Geography Flashcards
what is the role of tropical conditions on development?
- high incidence of tropical diseases
- climate: droughts, excessive rains
- poor soils
- more natural disasters (another card)
what is adverse geography and its role on development?
adverse = unfavourable
= landlocked countries: no access to sea (ports)
= inaccessible terrain: deserts, forests, mountains
role: high transport costs
what does Collier argue about the role of neighbouring countries and landlocked countries on development?
- if resource abundant and landlocked = growth
- if resource scarce and not landlocked = growth (ports)
- if resource scarce and landlocked and growing neighbours = growth from spillover
- if resource scarce and landlocked and stagnant neighbours = very slow growth
According to Collier, what can landlocked countries do to stimulate development?
- improve trade and economic policy (better spillover)
- improve transport infrastructure (better spillover)
- become haven for region (center for politically sensitive goods e.g. financial services)
- don’t be airlocked or e-locked
- encourage remittances
- transparent and investor-friendly environment (attract investments)
- attract aid
- rural development
According to Sachs, what is the main cause of underdevelopment?
- multiple aspects of geography (rejects Acemoglu mono-causal explanation)
- unfavourable climate and soil (low agri productivity)
- low population density
- high disease
- also politics and history though, but mainly geography
According to Ezrow et al., what is the main cause of underdevelopment?
colonialism + geography
what is the effect of natural disasters on development?

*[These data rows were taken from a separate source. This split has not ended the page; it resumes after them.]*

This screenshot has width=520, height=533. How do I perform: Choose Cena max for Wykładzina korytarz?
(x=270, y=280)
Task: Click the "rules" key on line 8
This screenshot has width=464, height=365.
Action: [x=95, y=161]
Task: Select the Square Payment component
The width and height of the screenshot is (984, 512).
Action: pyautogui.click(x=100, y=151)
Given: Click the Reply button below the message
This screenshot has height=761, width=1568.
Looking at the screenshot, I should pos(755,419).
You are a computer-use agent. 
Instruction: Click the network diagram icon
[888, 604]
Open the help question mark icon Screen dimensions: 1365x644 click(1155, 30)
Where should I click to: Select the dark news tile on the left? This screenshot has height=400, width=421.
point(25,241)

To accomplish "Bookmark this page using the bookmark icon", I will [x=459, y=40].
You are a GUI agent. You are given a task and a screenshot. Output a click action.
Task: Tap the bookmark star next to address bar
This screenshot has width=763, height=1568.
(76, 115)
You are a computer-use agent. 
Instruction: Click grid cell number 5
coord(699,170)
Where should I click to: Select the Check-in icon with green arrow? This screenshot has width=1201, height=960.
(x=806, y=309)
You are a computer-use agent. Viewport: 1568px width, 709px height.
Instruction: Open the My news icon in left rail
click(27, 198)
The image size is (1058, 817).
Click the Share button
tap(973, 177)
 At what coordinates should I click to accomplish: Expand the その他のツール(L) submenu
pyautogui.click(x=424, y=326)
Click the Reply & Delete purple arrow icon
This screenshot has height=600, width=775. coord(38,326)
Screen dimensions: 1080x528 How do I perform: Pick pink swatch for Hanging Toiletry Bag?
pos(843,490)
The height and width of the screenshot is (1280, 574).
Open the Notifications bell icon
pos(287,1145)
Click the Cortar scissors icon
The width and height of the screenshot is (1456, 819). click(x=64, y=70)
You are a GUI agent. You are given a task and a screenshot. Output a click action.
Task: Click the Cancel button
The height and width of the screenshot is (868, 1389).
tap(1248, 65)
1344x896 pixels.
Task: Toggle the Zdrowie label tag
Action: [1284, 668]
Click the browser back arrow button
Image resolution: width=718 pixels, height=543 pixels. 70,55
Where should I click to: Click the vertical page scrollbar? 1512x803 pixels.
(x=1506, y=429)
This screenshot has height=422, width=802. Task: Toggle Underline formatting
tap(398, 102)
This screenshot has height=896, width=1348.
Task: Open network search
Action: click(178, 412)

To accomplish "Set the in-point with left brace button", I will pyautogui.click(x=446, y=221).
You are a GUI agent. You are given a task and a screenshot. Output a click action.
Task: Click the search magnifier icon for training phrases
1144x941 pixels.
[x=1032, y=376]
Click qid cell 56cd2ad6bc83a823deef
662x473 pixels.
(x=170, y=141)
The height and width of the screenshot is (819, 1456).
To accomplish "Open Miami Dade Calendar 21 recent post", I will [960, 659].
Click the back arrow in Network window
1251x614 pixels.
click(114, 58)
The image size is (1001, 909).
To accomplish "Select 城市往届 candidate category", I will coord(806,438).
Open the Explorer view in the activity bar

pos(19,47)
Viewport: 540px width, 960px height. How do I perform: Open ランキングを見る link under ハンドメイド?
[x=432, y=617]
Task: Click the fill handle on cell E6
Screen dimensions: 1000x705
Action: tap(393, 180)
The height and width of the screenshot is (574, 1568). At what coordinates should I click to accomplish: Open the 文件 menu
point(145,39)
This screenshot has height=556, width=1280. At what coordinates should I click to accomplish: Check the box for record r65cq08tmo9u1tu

- more frequent in tropical areas
- higher impact on countries with low HDI and income
- consequences: destruction, death, displacement
- consequences on economy: (disrupted trade, production, informal sector)
- need to invest in preparedness and response ability (but little funding and vicious recurrent disasters)
what is the effect of natural resources on development?
potential for income and wealth but in practice can hinder dev
what is the resource curse theory
potential but hinders in practice
- evidence: resource rich places are among poorest and asian tigers had little natural resources
1. little spending on education due to easy income (no need to invest in human capital)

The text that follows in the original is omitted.